▶ [PROBLEM TO WORK ON] Set out the records again, keeping every word as it is.
++++++++++
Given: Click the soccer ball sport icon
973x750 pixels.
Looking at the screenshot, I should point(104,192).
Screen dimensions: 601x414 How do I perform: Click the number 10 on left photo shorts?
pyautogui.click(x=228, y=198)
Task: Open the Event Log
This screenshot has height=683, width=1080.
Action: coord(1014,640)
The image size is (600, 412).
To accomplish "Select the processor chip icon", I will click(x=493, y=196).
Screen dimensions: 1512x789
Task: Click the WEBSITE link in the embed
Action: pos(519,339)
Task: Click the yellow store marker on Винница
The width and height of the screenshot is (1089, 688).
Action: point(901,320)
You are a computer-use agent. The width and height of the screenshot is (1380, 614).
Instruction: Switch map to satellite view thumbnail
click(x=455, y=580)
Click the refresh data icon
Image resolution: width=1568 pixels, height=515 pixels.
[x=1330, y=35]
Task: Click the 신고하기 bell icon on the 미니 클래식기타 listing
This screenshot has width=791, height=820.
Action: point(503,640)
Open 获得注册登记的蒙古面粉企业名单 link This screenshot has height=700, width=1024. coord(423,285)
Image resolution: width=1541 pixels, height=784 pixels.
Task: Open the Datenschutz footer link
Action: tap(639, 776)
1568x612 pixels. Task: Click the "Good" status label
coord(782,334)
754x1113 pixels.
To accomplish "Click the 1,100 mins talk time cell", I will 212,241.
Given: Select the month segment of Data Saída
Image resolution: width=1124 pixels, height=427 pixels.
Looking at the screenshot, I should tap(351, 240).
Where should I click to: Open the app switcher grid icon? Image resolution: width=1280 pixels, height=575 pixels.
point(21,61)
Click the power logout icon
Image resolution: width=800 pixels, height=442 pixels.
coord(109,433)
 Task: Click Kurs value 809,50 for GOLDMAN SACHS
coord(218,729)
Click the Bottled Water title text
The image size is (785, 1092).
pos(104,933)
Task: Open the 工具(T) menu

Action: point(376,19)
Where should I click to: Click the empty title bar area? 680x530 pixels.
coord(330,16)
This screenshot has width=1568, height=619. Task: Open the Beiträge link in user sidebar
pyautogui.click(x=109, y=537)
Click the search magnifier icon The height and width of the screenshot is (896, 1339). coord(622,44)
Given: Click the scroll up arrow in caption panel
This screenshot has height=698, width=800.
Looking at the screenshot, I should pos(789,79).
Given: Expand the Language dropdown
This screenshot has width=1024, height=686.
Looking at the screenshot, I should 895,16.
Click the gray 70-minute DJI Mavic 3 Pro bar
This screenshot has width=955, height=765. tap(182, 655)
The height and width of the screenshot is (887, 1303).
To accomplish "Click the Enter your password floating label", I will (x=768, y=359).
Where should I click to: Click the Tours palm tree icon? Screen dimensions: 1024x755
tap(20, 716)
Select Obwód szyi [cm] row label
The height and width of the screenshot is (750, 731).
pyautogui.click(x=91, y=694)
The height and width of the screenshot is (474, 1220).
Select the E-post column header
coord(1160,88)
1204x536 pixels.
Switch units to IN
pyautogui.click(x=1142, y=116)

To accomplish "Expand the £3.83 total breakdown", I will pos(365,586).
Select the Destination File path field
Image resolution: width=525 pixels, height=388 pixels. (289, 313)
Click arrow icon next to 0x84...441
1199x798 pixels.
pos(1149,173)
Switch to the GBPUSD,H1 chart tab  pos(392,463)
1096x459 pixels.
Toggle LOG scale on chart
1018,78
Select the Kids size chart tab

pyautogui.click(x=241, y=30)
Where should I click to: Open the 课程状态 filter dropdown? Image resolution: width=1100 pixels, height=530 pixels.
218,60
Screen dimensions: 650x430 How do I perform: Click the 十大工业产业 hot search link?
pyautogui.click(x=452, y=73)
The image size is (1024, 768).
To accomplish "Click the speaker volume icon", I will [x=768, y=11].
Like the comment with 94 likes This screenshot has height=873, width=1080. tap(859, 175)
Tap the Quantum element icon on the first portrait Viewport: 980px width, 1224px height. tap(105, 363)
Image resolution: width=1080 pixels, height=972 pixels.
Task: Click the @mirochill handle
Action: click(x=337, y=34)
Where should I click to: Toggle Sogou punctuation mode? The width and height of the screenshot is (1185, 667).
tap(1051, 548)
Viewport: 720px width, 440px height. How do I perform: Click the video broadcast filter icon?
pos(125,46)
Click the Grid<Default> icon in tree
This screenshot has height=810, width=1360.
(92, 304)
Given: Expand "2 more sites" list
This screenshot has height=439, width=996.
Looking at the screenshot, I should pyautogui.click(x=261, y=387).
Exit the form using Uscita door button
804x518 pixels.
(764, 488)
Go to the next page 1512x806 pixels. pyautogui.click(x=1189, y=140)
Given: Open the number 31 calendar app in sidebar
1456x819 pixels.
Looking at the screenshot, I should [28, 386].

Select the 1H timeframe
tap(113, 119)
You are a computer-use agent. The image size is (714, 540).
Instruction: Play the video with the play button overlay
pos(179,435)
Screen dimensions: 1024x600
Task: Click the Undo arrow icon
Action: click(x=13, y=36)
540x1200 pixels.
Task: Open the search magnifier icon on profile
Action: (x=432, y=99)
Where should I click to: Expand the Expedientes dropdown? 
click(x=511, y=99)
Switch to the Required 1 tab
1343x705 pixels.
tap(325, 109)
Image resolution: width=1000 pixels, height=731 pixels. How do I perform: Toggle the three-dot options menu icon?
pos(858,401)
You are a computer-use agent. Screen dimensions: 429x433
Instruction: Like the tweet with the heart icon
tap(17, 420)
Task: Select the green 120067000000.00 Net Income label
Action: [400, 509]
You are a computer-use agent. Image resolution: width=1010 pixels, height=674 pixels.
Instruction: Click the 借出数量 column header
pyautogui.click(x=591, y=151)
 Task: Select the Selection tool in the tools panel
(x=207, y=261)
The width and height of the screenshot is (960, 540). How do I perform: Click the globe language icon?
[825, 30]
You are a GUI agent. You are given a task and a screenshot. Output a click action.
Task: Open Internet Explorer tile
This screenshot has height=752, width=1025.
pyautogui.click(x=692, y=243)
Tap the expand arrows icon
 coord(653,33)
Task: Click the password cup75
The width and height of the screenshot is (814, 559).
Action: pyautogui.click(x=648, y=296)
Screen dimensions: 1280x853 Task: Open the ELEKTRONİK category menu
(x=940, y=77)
++++++++++
▶ [SOLUTION TO THIS TASK]
Given: Click the soccer ball sport icon
973x750 pixels.
Looking at the screenshot, I should point(104,192).
Screen dimensions: 601x414 How do I perform: Click the number 10 on left photo shorts?
pyautogui.click(x=228, y=198)
Task: Open the Event Log
This screenshot has height=683, width=1080.
Action: coord(1014,640)
The image size is (600, 412).
To accomplish "Select the processor chip icon", I will click(x=493, y=196).
Screen dimensions: 1512x789
Task: Click the WEBSITE link in the embed
Action: pos(519,339)
Task: Click the yellow store marker on Винница
The width and height of the screenshot is (1089, 688).
Action: point(901,320)
You are a computer-use agent. The width and height of the screenshot is (1380, 614).
Instruction: Switch map to satellite view thumbnail
click(x=455, y=580)
Click the refresh data icon
Image resolution: width=1568 pixels, height=515 pixels.
[x=1330, y=35]
Task: Click the 신고하기 bell icon on the 미니 클래식기타 listing
This screenshot has width=791, height=820.
Action: point(503,640)
Open 获得注册登记的蒙古面粉企业名单 link This screenshot has height=700, width=1024. coord(423,285)
Image resolution: width=1541 pixels, height=784 pixels.
Task: Open the Datenschutz footer link
Action: tap(639, 776)
1568x612 pixels. Task: Click the "Good" status label
coord(782,334)
754x1113 pixels.
To accomplish "Click the 1,100 mins talk time cell", I will 212,241.
Given: Select the month segment of Data Saída
Image resolution: width=1124 pixels, height=427 pixels.
Looking at the screenshot, I should tap(351, 240).
Where should I click to: Open the app switcher grid icon? Image resolution: width=1280 pixels, height=575 pixels.
point(21,61)
Click the power logout icon
Image resolution: width=800 pixels, height=442 pixels.
coord(109,433)
 Task: Click Kurs value 809,50 for GOLDMAN SACHS
coord(218,729)
Click the Bottled Water title text
The image size is (785, 1092).
pos(104,933)
Task: Open the 工具(T) menu

Action: point(376,19)
Where should I click to: Click the empty title bar area? 680x530 pixels.
coord(330,16)
This screenshot has width=1568, height=619. Task: Open the Beiträge link in user sidebar
pyautogui.click(x=109, y=537)
Click the search magnifier icon The height and width of the screenshot is (896, 1339). coord(622,44)
Given: Click the scroll up arrow in caption panel
This screenshot has height=698, width=800.
Looking at the screenshot, I should pos(789,79).
Given: Expand the Language dropdown
This screenshot has width=1024, height=686.
Looking at the screenshot, I should 895,16.
Click the gray 70-minute DJI Mavic 3 Pro bar
This screenshot has width=955, height=765. tap(182, 655)
The height and width of the screenshot is (887, 1303).
To accomplish "Click the Enter your password floating label", I will (x=768, y=359).
Where should I click to: Click the Tours palm tree icon? Screen dimensions: 1024x755
tap(20, 716)
Select Obwód szyi [cm] row label
The height and width of the screenshot is (750, 731).
pyautogui.click(x=91, y=694)
The height and width of the screenshot is (474, 1220).
Select the E-post column header
coord(1160,88)
1204x536 pixels.
Switch units to IN
pyautogui.click(x=1142, y=116)

To accomplish "Expand the £3.83 total breakdown", I will pos(365,586).
Select the Destination File path field
Image resolution: width=525 pixels, height=388 pixels. (289, 313)
Click arrow icon next to 0x84...441
1199x798 pixels.
pos(1149,173)
Switch to the GBPUSD,H1 chart tab  pos(392,463)
1096x459 pixels.
Toggle LOG scale on chart
1018,78
Select the Kids size chart tab

pyautogui.click(x=241, y=30)
Where should I click to: Open the 课程状态 filter dropdown? Image resolution: width=1100 pixels, height=530 pixels.
218,60
Screen dimensions: 650x430 How do I perform: Click the 十大工业产业 hot search link?
pyautogui.click(x=452, y=73)
The image size is (1024, 768).
To accomplish "Click the speaker volume icon", I will [x=768, y=11].
Like the comment with 94 likes This screenshot has height=873, width=1080. tap(859, 175)
Tap the Quantum element icon on the first portrait Viewport: 980px width, 1224px height. tap(105, 363)
Image resolution: width=1080 pixels, height=972 pixels.
Task: Click the @mirochill handle
Action: click(x=337, y=34)
Where should I click to: Toggle Sogou punctuation mode? The width and height of the screenshot is (1185, 667).
tap(1051, 548)
Viewport: 720px width, 440px height. How do I perform: Click the video broadcast filter icon?
pos(125,46)
Click the Grid<Default> icon in tree
This screenshot has height=810, width=1360.
(92, 304)
Given: Expand "2 more sites" list
This screenshot has height=439, width=996.
Looking at the screenshot, I should pyautogui.click(x=261, y=387).
Exit the form using Uscita door button
804x518 pixels.
(764, 488)
Go to the next page 1512x806 pixels. pyautogui.click(x=1189, y=140)
Given: Open the number 31 calendar app in sidebar
1456x819 pixels.
Looking at the screenshot, I should [28, 386].

Select the 1H timeframe
tap(113, 119)
You are a computer-use agent. The image size is (714, 540).
Instruction: Play the video with the play button overlay
pos(179,435)
Screen dimensions: 1024x600
Task: Click the Undo arrow icon
Action: click(x=13, y=36)
540x1200 pixels.
Task: Open the search magnifier icon on profile
Action: (x=432, y=99)
Where should I click to: Expand the Expedientes dropdown? 
click(x=511, y=99)
Switch to the Required 1 tab
1343x705 pixels.
tap(325, 109)
Image resolution: width=1000 pixels, height=731 pixels. How do I perform: Toggle the three-dot options menu icon?
pos(858,401)
You are a computer-use agent. Screen dimensions: 429x433
Instruction: Like the tweet with the heart icon
tap(17, 420)
Task: Select the green 120067000000.00 Net Income label
Action: [400, 509]
You are a computer-use agent. Image resolution: width=1010 pixels, height=674 pixels.
Instruction: Click the 借出数量 column header
pyautogui.click(x=591, y=151)
 Task: Select the Selection tool in the tools panel
(x=207, y=261)
The width and height of the screenshot is (960, 540). How do I perform: Click the globe language icon?
[825, 30]
You are a GUI agent. You are given a task and a screenshot. Output a click action.
Task: Open Internet Explorer tile
This screenshot has height=752, width=1025.
pyautogui.click(x=692, y=243)
Tap the expand arrows icon
 coord(653,33)
Task: Click the password cup75
The width and height of the screenshot is (814, 559).
Action: pyautogui.click(x=648, y=296)
Screen dimensions: 1280x853 Task: Open the ELEKTRONİK category menu
(x=940, y=77)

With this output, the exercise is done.